Дальше все как в кино, хеппи-энд. Ронни и Гарри, Гаррисон и Энгстром, легко и красиво, будто заранее репетировали, расходятся по пересекающимся траекториям. И хотя веки у обоих красные, а в горле ком, они улыбаются кучке собравшихся и, элегантно разминувшись в точке пересечения, направляются каждый к своей родне – Гарри к Дженис в ее темно-синем с белой окантовкой и подкладными плечами костюме, а Ронни назад к сыновьям, на свое законное место в центре печального события. Что значит играть за одну команду – сколько бы лет ни прошло, а чувство локтя остается. Кролик, вспоминая, как однажды Ронни на целый уик-энд увез Рут в Атлантик-Сити, а потом похвалялся перед ним своими подвигами, не испытывает к нему никакой жалости.
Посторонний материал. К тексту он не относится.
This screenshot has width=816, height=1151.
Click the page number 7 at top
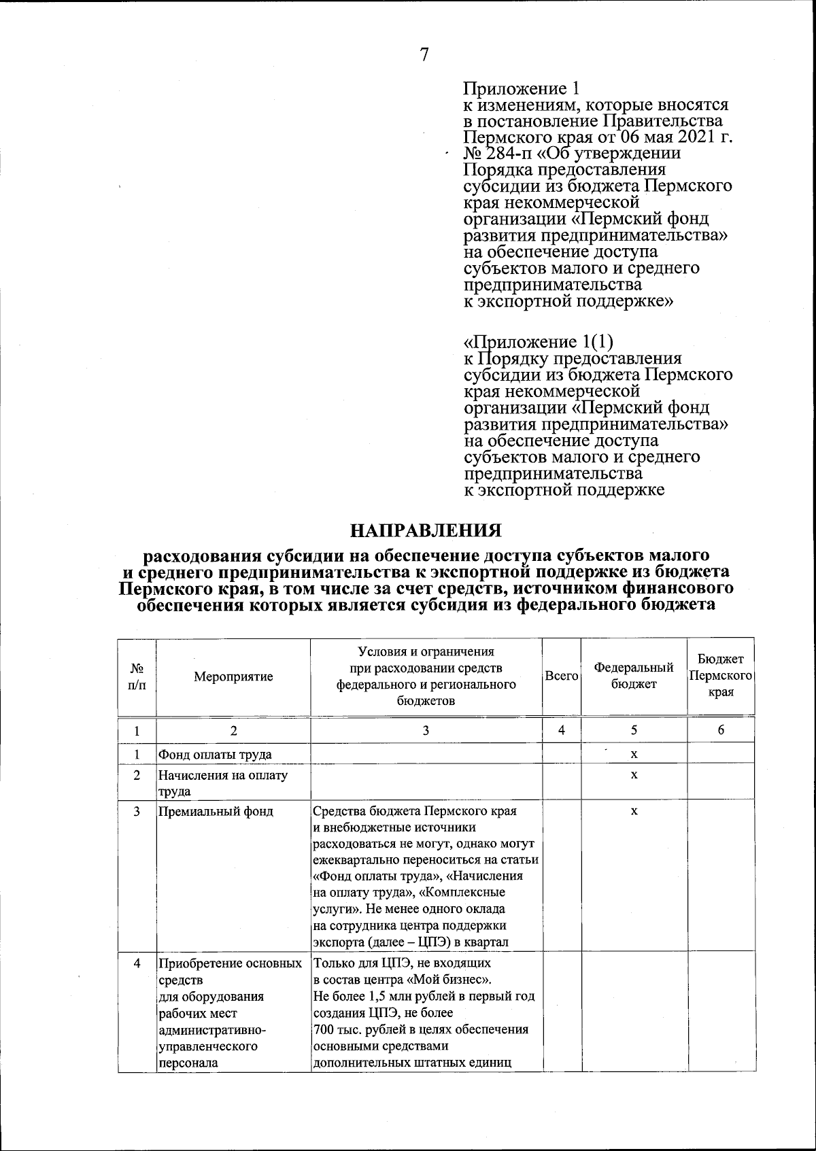pos(424,54)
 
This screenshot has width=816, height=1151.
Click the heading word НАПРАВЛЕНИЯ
pos(426,530)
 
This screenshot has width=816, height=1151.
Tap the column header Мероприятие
pos(233,676)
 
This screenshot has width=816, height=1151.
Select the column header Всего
pos(562,676)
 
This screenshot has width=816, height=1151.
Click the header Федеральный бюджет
pos(634,676)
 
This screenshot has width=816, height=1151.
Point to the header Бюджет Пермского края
pos(721,676)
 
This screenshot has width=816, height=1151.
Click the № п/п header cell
pos(137,676)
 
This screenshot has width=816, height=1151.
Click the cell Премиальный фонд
pos(216,811)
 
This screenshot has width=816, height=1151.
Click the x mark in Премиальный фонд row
pos(634,811)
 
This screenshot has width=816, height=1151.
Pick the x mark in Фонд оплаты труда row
pos(634,754)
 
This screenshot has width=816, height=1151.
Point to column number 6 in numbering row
pos(721,731)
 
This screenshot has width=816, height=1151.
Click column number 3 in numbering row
pos(426,731)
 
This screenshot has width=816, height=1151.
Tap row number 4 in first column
pos(137,963)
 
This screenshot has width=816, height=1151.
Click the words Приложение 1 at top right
pos(521,88)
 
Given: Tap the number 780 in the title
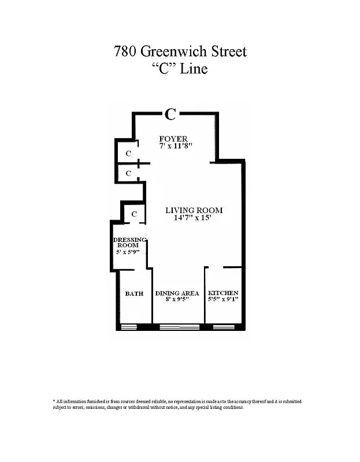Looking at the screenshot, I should click(127, 51).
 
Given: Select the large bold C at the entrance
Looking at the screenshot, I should click(170, 114).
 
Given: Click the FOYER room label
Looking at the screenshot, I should click(173, 139).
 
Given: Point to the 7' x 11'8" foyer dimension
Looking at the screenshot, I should click(176, 146).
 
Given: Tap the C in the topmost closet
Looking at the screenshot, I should click(128, 154).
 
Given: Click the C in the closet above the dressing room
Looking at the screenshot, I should click(133, 214).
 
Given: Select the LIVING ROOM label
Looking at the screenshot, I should click(194, 210).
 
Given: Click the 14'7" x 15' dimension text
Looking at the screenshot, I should click(194, 218).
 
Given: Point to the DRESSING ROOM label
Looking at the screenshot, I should click(129, 242).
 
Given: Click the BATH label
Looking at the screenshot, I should click(134, 293).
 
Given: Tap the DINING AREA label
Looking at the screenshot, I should click(177, 293).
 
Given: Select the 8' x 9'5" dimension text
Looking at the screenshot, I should click(177, 300).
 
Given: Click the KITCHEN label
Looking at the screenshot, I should click(223, 293).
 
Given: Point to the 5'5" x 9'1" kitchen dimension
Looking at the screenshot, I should click(223, 300).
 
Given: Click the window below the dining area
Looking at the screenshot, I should click(179, 327).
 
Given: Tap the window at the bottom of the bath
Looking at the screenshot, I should click(128, 327).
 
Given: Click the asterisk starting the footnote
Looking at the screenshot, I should click(54, 401).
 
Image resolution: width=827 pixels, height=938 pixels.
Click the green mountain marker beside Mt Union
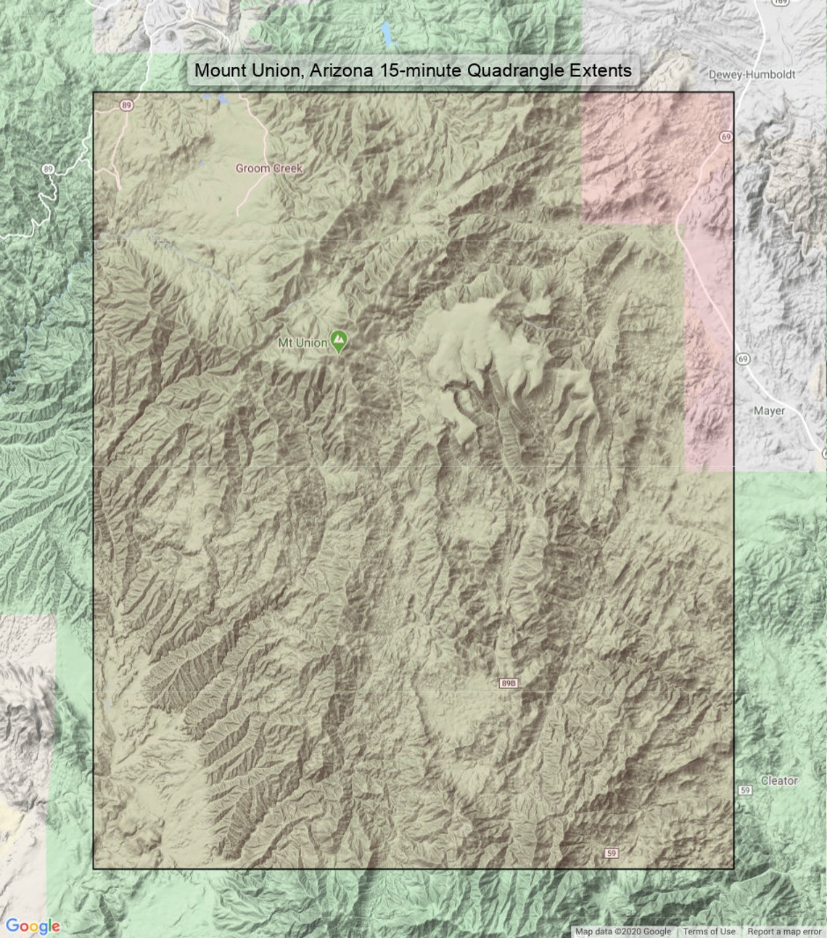[338, 340]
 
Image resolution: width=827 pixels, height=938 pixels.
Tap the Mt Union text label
[303, 343]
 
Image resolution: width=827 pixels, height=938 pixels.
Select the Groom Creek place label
[269, 168]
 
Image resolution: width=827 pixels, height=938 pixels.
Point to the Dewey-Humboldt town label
[752, 74]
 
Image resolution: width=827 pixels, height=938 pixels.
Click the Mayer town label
[769, 411]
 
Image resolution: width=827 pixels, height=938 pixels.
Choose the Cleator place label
[779, 780]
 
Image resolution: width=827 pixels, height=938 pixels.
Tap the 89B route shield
[509, 683]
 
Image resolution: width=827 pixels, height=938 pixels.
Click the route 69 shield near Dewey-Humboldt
[726, 136]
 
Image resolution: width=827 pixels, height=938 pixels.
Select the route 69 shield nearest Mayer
[742, 359]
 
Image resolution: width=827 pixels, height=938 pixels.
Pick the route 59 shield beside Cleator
[745, 790]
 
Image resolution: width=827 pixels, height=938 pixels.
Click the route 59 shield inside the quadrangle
[612, 853]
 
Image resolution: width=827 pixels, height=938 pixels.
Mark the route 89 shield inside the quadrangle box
[127, 105]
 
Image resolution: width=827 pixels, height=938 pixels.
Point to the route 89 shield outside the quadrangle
[48, 169]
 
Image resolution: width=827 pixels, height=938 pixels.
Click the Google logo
[33, 926]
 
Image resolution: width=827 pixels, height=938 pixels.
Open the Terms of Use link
[709, 931]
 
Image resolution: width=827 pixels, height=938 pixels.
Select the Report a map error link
[784, 931]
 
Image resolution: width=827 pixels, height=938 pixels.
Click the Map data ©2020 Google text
[623, 931]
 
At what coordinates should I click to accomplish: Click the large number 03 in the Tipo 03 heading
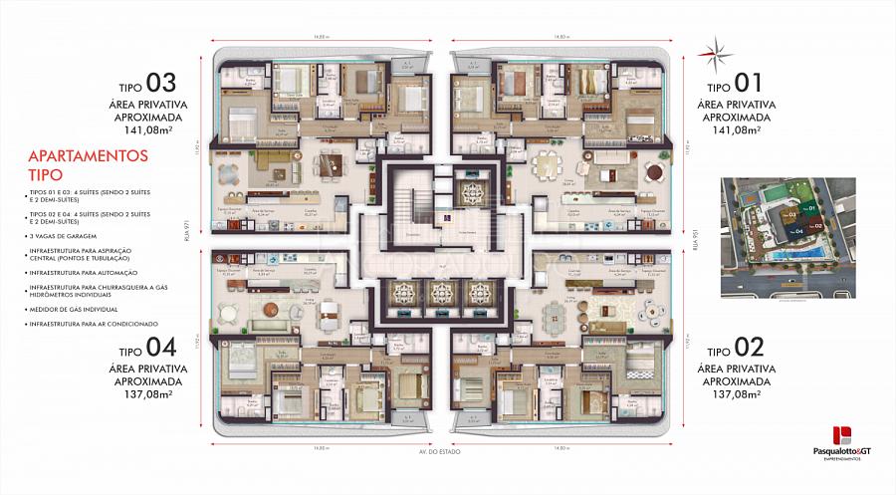(161, 83)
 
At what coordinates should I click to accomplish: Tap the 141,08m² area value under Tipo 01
(734, 128)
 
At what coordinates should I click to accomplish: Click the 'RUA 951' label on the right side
(696, 243)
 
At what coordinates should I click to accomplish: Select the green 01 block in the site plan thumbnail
(811, 208)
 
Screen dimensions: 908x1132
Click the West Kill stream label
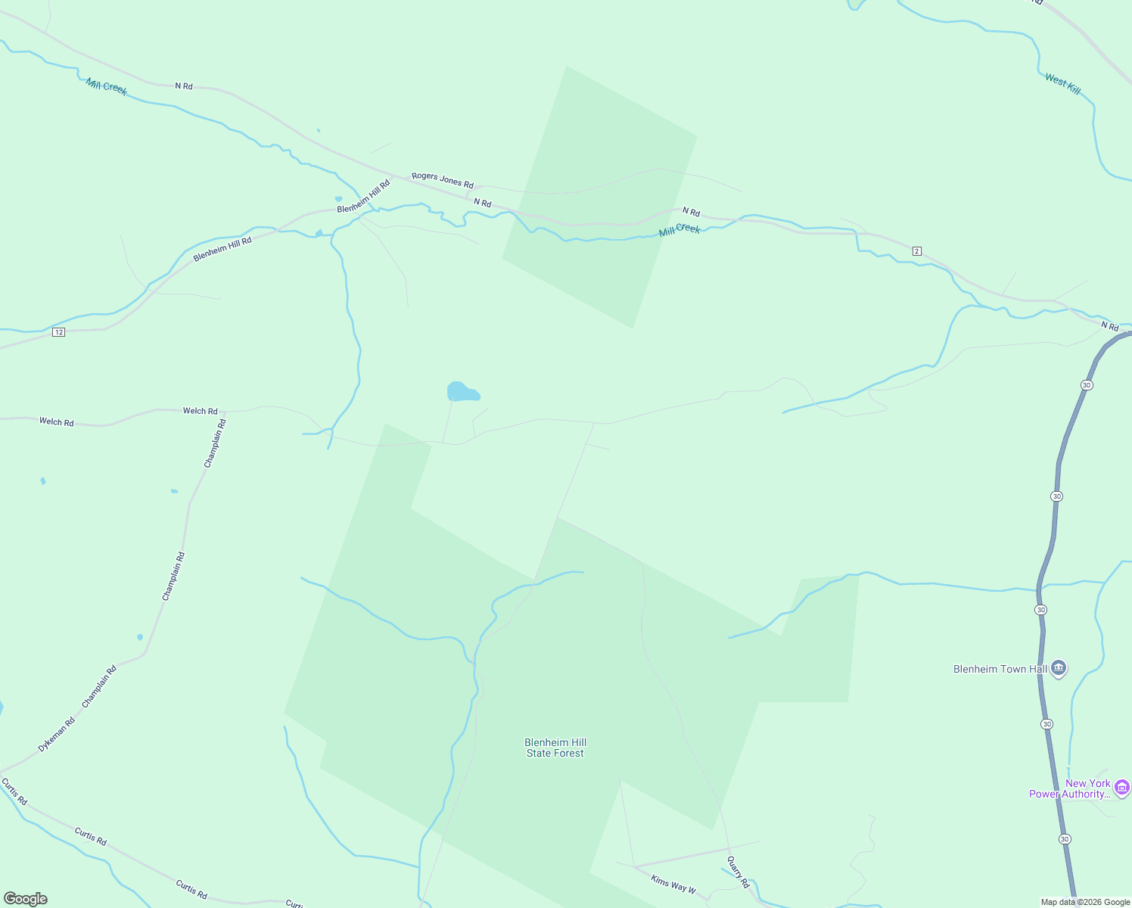point(1062,83)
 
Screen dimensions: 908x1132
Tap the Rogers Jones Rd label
point(443,180)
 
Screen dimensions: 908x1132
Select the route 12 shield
point(58,332)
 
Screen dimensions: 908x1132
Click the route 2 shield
point(917,251)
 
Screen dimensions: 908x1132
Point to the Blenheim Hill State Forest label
point(555,748)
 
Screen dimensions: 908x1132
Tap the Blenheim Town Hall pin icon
point(1059,668)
Ты мне нравишься, Тойота, я ценю твою заботу!Это новый присланный компанией бумажный транспарант для витрины. Порой, стоя у окна, когда снаружи вдруг потемнеет от набежавшей на небо дождевой тучи или затмевающая весь белый свет высоченная фура остановится по какому-то делу возле дверей ремонтной мастерской у края тисовой изгороди, Гарри случается поймать в стекле собственное отражение – и тогда он ужасается, какой он огромный, как много места занимает он на планете. Выходя на безлюдную мостовую в качестве Дяди Сэма, в прошлом месяце, он ощущал себя фантастически высоким, как будто голова его, словно гигантский воздушный шар, плыла над музыкой парада. И хотя его внутреннее ощущение самого себя – это ощущение безобидной пассивной натуры, негромкого ровного голоса, словом, того, кто не желает зла другим и не желает сам оказаться загнанным в угол и не хочет умирать, кроме этого, внутреннего «я», есть еще и другое, наблюдаемое извне: здоровенный детина, бывший спортсмен, ростом шесть футов три дюйма и весом никак не меньше двухсот тридцати фунтов; чудовищный призрак, обряженный в щегольской серый летний костюм, блестящий, будто его натерли воском, увенчанный большой головой с мягкими невыразительными волосами, которые подстрижены по последней моде в парикмахерском салоне (обслуживает как мужчин, так и дам; минимальная цена пятнадцать долларов), тютелька в тютельку до ушей, словом, эдакая жуткая громада с глазами, чтобы видеть, и руками, чтобы хватать, и зубами, чтобы кусать; туша, поедающая за один присест такое количество еды, что троим эфиопам хватило бы на целый день; бессовестный потребитель бензина, электричества, газет, углеводов и углеводородов. Начальник, босс в сверкающем костюме. Его недавние неприятности с сердцем, как и коронки на задних зубах, ставить которые оказалось делом болезненным (и для кошелька тоже), стали неотъемлемой частью полного джентльменского набора его нынешней респектабельности.